もう歌は出尽くし僕ら透きとおり宇宙の風に湯ざめしてゆく

「僕ら」は知っている歌を思いつくだけ歌い切ってしまったのか、それとも持ち合わせた感情をすべて歌に変えてしまったのか。いずれにせよ、「僕」はその結果、自分たちの存在が「透きとお」ったかのような、清らかで空っぽな心地でいる。さらに「湯ざめ」というのだから、入浴のあとだろうか、彼らの体は徐々に冷えつつある。

 歌いやんだ「僕ら」の心身の温度がゆっくりと下がり、落ち着いていくその様子を描き出した一首である。しかし、この歌がマイナスの感情だけの印象にとどまっていないのは、「透きとお」る「僕ら」の美しさに加えて、やはり「宇宙の風」という認識の提示が効いているからであろう。
この歌で「宇宙」という言葉は、もちろん宇宙空間を表しているわけではなく、この世を指し示すための最大単位として使われている。つまり、このとき「僕ら」が感じている「風」というのは、実際は我々がいつも感じているのと同じような、地上で何気なく体に受ける風と変わりのないものである。しかし、その「風」を受ける瞬間、「僕」は自らのいる場所が「宇宙」であるということを実感するのだ。
 この認識は非常に特徴的である。私たちが感じる可能性のある風はどうあがいてもすべて「宇宙の風」である。しかしこう書いてあると、まるで主体が「宇宙」ではない別の場所から来て、他の風を知っているかのような、不思議な浮遊感がもたらされる。さらに、「宇宙」という言葉を理性的な文脈に落とし込まずロマンチックに使うことで、「温度の下がっていくことを示した歌」であるにもかかわらず、短歌としての熱は下げさせない。“「歌」が「出尽くし」たあとの興ざめを詠んだ一首”になってはいないのだ。またこの壮大な表現は、雪舟えまの作品の全体的な特徴としてしばしば述べられる「スケールの大きな愛」ともよく響きあい、歌の懐を深めている。

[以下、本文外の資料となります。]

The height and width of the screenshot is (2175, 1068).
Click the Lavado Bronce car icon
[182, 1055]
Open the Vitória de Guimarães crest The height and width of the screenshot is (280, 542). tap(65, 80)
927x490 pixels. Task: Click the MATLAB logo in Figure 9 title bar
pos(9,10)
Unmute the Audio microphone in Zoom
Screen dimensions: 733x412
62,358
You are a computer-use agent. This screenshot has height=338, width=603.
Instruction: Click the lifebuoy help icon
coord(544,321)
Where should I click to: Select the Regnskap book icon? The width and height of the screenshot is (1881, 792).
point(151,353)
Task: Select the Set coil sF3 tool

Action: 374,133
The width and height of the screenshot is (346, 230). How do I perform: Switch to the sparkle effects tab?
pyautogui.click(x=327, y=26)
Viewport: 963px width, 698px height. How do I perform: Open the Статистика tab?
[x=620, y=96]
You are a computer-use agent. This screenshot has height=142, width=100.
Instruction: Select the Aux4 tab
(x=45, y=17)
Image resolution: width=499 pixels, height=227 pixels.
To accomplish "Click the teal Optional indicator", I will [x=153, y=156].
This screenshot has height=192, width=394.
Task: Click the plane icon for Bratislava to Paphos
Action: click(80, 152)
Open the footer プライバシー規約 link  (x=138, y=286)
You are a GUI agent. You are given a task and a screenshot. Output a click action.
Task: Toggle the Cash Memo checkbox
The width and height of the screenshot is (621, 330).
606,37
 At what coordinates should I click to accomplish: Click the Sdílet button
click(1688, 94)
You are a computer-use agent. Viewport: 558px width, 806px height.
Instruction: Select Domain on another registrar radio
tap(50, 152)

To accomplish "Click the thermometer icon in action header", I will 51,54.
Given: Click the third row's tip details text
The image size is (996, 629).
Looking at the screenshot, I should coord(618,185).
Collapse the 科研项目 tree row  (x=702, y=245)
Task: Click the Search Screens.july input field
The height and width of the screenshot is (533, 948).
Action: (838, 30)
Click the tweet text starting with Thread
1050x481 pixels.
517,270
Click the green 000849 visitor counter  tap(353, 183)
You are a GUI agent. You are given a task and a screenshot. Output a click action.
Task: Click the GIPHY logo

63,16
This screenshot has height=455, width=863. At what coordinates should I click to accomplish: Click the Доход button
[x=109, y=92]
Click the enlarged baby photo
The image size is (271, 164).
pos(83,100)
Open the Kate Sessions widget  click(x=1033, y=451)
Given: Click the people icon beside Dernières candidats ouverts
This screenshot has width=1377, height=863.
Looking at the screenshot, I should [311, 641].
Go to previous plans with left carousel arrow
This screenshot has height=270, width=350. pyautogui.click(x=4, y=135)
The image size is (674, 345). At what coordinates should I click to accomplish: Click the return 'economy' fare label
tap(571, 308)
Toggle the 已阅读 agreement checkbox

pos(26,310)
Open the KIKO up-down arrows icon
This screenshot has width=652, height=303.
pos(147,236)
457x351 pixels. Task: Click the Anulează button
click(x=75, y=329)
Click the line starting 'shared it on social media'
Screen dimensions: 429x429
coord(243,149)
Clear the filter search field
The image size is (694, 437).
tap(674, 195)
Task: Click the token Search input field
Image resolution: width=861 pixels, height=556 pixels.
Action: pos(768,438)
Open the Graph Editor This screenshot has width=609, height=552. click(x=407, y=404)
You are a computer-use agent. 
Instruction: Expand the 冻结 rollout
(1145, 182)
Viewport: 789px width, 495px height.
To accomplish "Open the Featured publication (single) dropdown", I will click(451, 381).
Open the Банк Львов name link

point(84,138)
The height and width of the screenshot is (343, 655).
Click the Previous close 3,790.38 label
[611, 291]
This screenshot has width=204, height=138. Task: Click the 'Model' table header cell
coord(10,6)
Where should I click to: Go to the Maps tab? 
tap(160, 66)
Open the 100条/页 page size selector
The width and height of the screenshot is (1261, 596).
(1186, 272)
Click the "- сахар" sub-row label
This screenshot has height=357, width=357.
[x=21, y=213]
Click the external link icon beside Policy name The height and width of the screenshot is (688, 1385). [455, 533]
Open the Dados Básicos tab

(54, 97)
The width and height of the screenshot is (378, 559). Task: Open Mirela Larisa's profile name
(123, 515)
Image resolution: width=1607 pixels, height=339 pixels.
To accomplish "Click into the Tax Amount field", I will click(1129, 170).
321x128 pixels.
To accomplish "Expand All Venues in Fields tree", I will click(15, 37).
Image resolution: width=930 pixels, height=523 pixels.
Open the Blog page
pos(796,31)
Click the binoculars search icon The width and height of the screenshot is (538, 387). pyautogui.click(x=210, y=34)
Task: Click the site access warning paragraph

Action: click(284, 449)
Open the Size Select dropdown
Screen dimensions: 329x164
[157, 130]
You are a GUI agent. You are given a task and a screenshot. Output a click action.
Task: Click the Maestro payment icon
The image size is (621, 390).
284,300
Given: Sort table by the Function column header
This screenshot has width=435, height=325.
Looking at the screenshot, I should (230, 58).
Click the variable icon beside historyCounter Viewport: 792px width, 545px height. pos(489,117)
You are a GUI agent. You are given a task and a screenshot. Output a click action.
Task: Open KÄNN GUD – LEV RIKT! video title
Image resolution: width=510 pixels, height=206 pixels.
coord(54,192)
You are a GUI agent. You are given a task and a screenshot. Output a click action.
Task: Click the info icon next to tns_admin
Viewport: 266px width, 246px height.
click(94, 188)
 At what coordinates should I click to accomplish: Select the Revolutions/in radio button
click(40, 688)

人間をすきじゃないまま死にそうなペット 宇宙の はるなつあきふゆ/「道路と寝る」

脂っぽいあたま抱けば一瞬の住所を銀河にもつ心地する/「魔物のように幸せに」

傘にうつくしいかたつむりをつけてきみと地球の朝を歩めり/「ア・スネイル・イズ・ア・ファイア」

 歌集『たんぽるぽる』から三首引用した。いずれの歌も、壮大な認識が歌のポイントとなっていることがわかる。